Hmmm... looking deeper into /lib/udev/write_net_rules, it looks like find_next_available is called if interface_name_taken is true, which happens when there is a rule in 70-persistent-net.rules that uses the same device name, which is always the case at least the second time the device is seen (if I don't have an eth0 rule, and I add a new device that defaults to eth0, it will use that the first time, then write_net_rules will add a rule for that device. The next time I add the device the rule will be seen and the device ID will be bumped). Maybe interface_name_taken needs to check if the detected rule uses the same MAC address or something?
Comment 5 Frank Szczerba 2007-09-18 14:28:00 UTC
Actually, now that I think about it, the old generated rule (before I updated) has

# PCI device 0x1022:0x2000 (vmxnet)

As a comment, which implies the device link used to be in the sysfs entry. My old udev version was sys-fs/udev-104-r13.
Comment 6 John Kendall 2007-10-02 06:43:43 UTC
I ran into this problem running the same version of udev on my PlayStation3. I'm not nearly as adept at this as other people, so i can't tell you if the cause is the same as with vmware ethernet drivers... but it drove me nuts at first cause it didn't just rename the ethernet adapter, it dissapeared from the /dev/ directory completely. 

removing the reference to the driver fixed the problem in my situation too.

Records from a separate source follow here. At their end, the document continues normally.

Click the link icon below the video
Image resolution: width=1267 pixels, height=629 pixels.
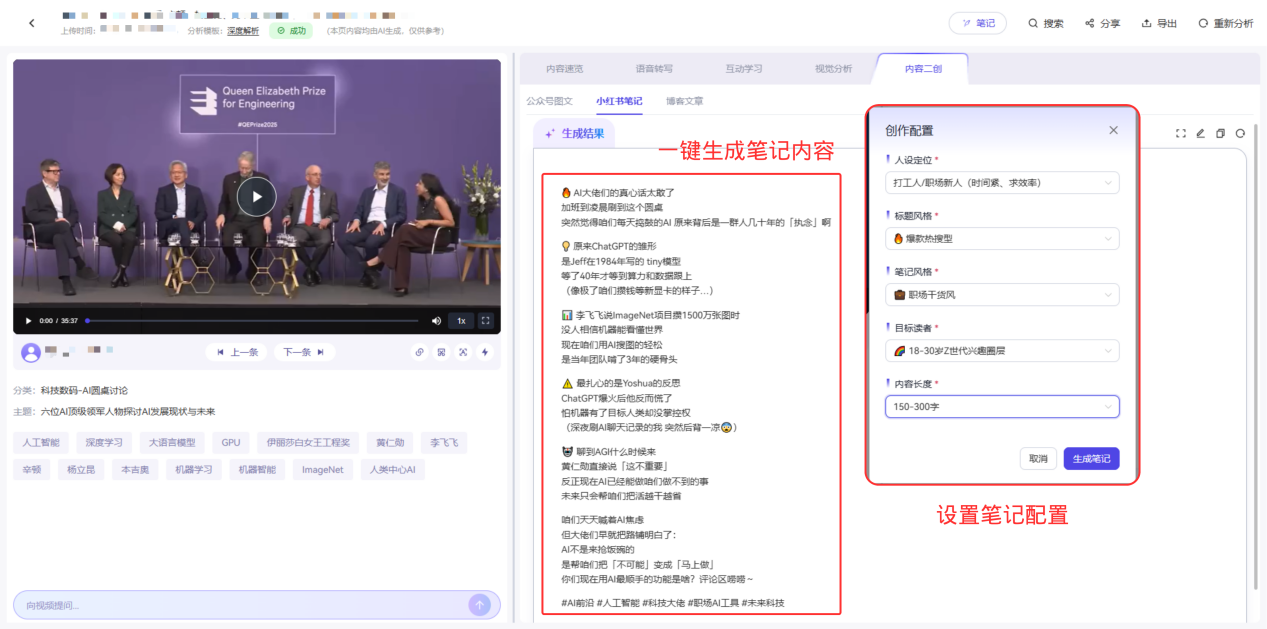(419, 352)
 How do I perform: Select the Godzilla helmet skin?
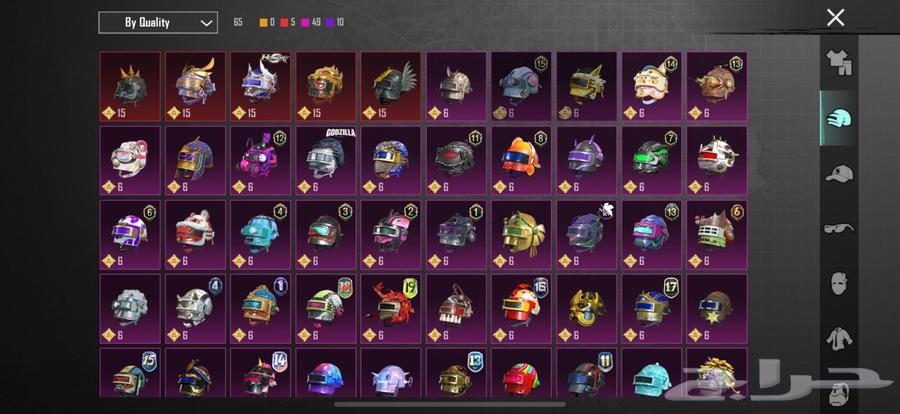click(x=326, y=160)
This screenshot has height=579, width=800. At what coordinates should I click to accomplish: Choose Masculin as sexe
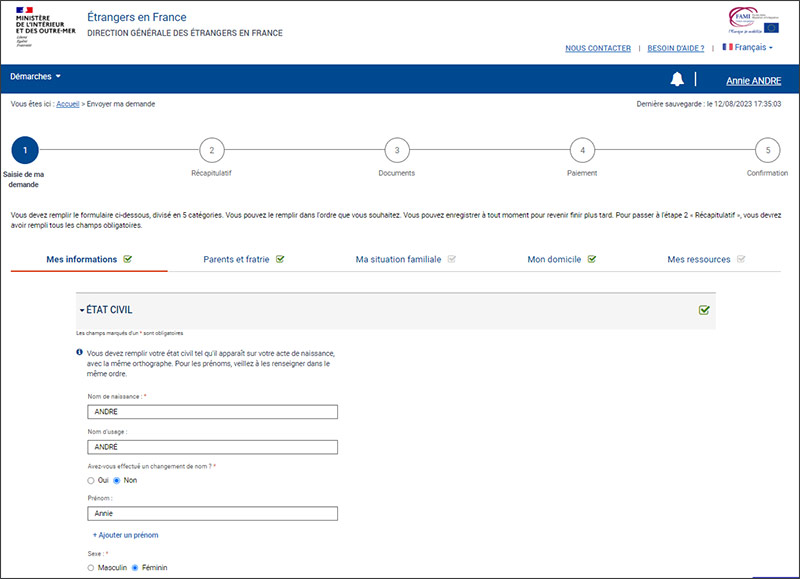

-- some version info for you.
localhost rules.d # equery l udev
[ Searching for package 'udev' in all categories among: ]
 * installed packages
[I--] [  ] sys-fs/udev-114 (0)
localhost rules.d # uname -a
Linux localhost 2.6.16-ps3 #1 SMP Sun Jun 10 16:28:08 UTC 2007 ppc64 Cell Broadband Engine, altivec supported PS3PF GNU/Linux
Comment 7 Matthias Schwarzott gentoo-dev 2008-11-27 09:40:35 UTC
are there any news here?

As a workaround, using udev-133 there now is a switch to stop persistent-net from creating new rules.
Comment 8 Matthias Schwarzott gentoo-dev 2009-07-16 08:53:04 UTC
What is the status of this bug now? udev-141 is stable on most archs, and there had been some upstream changes to persistent-net.